Combinations and permutations are special cases of *placements* . Placements are combinations where the order of elements is important. Or, in other words, these are permutations of combinations. Number of placements A (n, k) = k! * C (n, k) = n! / (Nk) !. Thus, in order to get the placement by number, we divide the total number of placements by an integer by the number – we get the number of the combination, and apply to it the permutation with the number as the remainder of dividing the number of placements by the placement number.

## Placements with repetitions

A separate variation of the combination is *placement with repetition* . A '(n, k) = n ^ k. Those. all variants of arrays of length k, where at each position there can be any element from a set of size n. The easiest option to understand is A (10, k) – all decimal numbers from 0 to 10 ^ k-1. Or A (2, k) – all binary numbers of length k.

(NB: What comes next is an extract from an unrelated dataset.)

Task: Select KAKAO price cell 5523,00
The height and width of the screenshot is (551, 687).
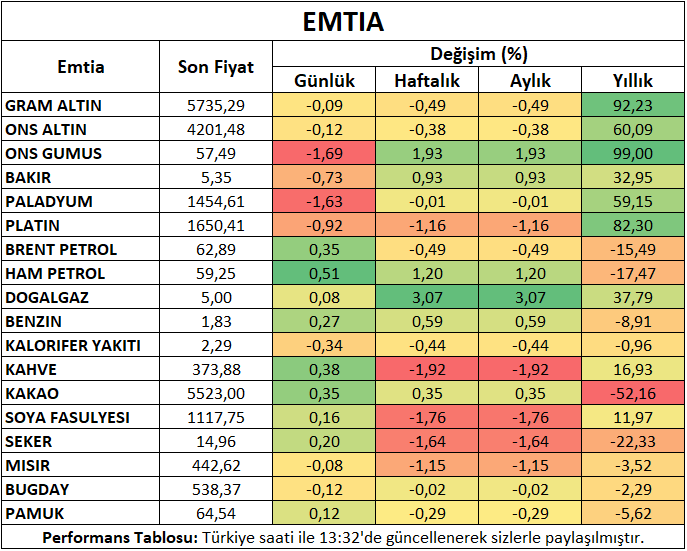Action: [215, 393]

The numbering of elements is natural, the index of the combination corresponds to the decimal analogue of the number in the n-ary number system.

## see also

You can read about the numbering of placements and combinations in the article "On the numbering of permutations and combinations for organizing parallel computations in control system design problems" (googled), the algorithms are given from there, links in the article lead to:

- Dijkstra E. Programming discipline.
- Lipsky V. Combinatorics for programmers.

## Optimization

Since the calculations are carried out using factorials, long arithmetic is most likely required for large values of n, k. At the same time, it is quite possible that the exact calculation of the factorial is not needed (it is necessary to check), and the Stirling formula will suffice … In the above algorithms, the factorial function is written for ease of understanding.

## Inverse problem

Each of the combinations can have an inverse problem – getting a number by combination. Having an idea of the numbering principle, the inverse problem is also solved. For example, for placements with repetitions, this is the translation of the n-ary number system to decimal …

## Usage

Having calculated values of factorials or, in general, tables with all combinations of a certain type, it is possible to obtain a random combination using only one RNG call to obtain a combination.